From Too Many Chefs -

April 6, 2005
Good Gravy, Charlie Brown!

When the boy and I got back from Chicago, I picked up a leg of lamb so that our reunited little family could share an Easter dinner together here in Paris. I know a lot of people out there seem to think that simply skimming the fat off the meat juices is enough to make a nice sauce for a roast. But I am a complete gravy freak and can't imagine wasting good gravy material in such a senseless irresponsible manner. I come from a family of amazing gravy-makers.

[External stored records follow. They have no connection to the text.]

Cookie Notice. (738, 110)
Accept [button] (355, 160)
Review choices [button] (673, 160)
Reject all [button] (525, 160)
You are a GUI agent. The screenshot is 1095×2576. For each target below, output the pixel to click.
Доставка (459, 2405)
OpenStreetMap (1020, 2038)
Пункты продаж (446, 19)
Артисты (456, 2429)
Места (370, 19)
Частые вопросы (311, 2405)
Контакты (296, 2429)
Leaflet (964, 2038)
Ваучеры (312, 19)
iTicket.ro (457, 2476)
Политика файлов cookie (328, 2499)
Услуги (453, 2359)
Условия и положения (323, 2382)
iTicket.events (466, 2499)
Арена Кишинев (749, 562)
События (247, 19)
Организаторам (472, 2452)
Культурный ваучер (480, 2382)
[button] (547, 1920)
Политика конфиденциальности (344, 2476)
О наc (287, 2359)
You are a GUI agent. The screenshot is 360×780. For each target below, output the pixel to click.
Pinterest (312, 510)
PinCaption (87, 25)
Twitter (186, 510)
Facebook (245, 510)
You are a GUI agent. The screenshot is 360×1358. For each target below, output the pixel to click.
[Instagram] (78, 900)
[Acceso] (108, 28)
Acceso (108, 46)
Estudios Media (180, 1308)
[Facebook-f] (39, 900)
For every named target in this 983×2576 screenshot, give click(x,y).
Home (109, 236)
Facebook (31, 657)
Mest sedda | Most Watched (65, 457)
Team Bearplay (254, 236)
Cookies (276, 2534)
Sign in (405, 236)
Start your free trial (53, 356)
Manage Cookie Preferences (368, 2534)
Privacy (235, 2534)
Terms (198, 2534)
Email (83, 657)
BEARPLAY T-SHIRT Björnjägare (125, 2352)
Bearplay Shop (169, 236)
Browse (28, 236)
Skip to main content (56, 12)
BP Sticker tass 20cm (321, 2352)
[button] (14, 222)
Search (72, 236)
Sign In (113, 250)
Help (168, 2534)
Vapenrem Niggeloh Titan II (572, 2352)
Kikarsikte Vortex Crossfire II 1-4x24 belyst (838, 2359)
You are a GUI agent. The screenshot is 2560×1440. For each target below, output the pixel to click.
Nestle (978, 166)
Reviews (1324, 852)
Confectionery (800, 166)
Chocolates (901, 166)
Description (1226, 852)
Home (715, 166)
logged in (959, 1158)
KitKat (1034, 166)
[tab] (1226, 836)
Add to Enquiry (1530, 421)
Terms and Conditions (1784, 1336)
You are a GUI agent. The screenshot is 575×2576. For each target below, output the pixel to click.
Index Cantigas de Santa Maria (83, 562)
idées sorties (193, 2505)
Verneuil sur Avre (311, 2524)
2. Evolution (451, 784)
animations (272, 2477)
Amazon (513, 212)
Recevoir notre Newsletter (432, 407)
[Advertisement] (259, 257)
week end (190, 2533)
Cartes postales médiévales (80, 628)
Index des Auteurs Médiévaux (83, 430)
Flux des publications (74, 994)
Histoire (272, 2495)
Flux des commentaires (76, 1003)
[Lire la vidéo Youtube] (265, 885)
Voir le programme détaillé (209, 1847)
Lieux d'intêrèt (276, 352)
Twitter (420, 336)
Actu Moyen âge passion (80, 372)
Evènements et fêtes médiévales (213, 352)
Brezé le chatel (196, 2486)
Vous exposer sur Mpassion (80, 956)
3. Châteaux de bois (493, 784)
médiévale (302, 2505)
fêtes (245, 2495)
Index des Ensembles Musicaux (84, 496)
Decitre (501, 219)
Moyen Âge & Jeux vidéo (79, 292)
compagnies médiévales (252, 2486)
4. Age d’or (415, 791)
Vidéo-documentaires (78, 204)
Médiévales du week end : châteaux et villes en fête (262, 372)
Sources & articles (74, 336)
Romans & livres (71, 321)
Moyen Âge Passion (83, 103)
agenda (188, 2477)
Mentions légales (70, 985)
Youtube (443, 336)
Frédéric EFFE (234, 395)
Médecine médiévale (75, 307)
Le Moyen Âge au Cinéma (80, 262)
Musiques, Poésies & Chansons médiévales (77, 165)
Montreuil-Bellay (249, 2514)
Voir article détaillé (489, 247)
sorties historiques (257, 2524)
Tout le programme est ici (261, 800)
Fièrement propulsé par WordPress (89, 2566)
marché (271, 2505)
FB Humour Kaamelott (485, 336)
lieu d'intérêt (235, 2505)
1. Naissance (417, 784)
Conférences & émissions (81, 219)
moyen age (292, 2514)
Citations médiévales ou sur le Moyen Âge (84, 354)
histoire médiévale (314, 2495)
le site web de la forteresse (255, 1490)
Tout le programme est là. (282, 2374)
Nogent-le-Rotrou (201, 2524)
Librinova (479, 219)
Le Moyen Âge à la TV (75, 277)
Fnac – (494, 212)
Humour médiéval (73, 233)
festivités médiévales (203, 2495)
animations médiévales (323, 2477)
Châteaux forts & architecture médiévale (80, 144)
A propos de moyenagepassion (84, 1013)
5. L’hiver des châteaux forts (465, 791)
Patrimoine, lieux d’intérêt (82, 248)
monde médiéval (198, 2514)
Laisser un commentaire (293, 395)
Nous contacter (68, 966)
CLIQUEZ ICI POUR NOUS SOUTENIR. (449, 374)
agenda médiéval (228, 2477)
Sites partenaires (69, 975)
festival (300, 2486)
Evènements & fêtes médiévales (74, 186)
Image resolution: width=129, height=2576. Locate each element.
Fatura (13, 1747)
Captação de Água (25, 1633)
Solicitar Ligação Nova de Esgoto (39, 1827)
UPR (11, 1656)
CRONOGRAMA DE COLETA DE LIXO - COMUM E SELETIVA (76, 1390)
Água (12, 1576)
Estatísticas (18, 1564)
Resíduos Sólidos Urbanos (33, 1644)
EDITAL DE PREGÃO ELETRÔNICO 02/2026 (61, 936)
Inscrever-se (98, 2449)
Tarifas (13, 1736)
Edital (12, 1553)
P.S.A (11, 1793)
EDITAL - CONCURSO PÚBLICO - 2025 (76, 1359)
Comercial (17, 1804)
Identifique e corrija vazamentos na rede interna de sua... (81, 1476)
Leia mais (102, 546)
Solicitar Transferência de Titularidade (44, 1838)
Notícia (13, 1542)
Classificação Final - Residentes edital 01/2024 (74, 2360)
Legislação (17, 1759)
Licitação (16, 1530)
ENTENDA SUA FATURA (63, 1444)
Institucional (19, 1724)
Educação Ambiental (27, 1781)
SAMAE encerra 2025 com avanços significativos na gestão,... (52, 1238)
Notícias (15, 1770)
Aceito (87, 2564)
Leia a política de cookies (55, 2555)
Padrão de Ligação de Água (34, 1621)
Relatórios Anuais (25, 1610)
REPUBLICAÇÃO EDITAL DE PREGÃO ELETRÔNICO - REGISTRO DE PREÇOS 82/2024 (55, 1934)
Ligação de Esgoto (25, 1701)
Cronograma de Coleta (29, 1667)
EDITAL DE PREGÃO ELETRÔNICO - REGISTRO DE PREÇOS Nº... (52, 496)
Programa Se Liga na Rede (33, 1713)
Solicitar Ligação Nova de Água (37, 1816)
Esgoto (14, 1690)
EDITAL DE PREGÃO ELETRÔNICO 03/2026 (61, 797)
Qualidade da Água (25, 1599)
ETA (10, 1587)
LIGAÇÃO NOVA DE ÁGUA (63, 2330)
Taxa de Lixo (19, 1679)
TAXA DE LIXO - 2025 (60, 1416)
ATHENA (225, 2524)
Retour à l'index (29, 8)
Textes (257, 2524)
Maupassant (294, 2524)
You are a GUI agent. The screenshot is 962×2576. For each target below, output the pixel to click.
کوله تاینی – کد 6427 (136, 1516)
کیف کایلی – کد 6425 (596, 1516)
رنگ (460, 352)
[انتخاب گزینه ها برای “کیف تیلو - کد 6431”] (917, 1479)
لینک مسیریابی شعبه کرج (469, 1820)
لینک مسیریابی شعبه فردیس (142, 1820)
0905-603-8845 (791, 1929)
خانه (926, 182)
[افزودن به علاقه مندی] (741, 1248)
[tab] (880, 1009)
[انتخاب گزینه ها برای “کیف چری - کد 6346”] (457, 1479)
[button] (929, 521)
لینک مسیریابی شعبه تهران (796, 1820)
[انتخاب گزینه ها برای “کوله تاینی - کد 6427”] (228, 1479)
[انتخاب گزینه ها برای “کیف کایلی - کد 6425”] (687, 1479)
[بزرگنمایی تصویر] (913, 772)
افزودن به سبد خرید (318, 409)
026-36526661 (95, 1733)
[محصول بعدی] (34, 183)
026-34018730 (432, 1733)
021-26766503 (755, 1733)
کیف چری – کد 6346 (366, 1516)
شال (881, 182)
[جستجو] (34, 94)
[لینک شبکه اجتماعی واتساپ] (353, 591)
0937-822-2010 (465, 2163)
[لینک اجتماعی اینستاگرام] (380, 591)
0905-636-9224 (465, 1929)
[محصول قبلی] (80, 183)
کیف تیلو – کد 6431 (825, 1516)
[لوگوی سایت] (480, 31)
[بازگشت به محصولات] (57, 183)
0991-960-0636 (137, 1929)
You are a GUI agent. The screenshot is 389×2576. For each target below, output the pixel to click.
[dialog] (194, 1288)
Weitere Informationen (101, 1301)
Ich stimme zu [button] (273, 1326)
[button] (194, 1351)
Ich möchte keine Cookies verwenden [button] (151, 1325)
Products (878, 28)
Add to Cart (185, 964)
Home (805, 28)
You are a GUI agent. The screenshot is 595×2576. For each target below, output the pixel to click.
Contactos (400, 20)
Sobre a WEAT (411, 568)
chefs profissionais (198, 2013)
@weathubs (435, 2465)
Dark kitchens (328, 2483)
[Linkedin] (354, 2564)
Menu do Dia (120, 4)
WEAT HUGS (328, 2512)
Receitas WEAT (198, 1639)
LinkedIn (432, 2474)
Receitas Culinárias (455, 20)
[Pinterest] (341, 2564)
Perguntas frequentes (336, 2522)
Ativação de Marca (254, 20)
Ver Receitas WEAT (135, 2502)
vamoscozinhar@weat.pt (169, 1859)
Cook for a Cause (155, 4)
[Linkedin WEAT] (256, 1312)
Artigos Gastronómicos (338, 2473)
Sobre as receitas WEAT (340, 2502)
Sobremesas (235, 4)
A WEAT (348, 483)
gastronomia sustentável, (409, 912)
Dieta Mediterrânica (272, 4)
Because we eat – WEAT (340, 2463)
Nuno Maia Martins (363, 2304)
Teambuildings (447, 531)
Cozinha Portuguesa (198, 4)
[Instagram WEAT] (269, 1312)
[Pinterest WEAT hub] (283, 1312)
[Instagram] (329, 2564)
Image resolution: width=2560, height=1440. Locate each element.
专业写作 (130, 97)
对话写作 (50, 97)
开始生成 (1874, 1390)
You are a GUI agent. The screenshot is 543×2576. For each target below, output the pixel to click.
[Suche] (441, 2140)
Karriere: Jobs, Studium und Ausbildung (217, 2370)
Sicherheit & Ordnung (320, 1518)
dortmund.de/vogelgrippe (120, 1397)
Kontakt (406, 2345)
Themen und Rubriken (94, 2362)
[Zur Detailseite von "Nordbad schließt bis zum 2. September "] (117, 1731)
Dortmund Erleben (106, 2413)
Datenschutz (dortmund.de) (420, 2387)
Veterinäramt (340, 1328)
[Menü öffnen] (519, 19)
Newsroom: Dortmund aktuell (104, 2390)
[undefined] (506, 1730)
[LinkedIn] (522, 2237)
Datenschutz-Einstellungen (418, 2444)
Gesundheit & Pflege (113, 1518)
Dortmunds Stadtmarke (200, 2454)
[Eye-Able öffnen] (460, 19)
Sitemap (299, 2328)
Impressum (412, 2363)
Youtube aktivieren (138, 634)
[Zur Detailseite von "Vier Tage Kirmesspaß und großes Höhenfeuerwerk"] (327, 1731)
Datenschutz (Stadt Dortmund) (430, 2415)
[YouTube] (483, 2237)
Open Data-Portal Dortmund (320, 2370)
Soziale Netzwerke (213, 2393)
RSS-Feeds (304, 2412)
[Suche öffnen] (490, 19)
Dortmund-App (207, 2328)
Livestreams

They don't use packets of powdered gravy. They don't use bouillon cubes, as a former boyfriend (and self proclaimed great chef) used to do. Aunts, mother and grandmothers, they all somehow manage to take a few bare spoonfuls of drippings and fat and turn them into an overflowing basin of dark, rich gravy. It's an amazing heritage and it's no wonder that I'm a gravy freak today.

When I first started tackling roast meats I assumed that gravy was a simple matter. I'd watched my mother make it for years and I knew her routine: put a little flour and a little water in a jar, close it, shake it, pour it in the pan with the juices, cook down, salt and pepper and voilą...floury tasteless pale vaguely meat sauce!

It took me a while to realize that great gravy makers are not born, they are trained. They get good because they make gravy over and over and over. They also listen to their mothers and grandmothers, who told them "You really do have to let it cook down for a very, very long time." They have to go against their modern instincts and become as heavy-handed as their mothers in the salting of the sauce. They have to develop an instinct for how much flour and how much water the gravy can support so that you get the maximum amount of sauce without losing too much flavor.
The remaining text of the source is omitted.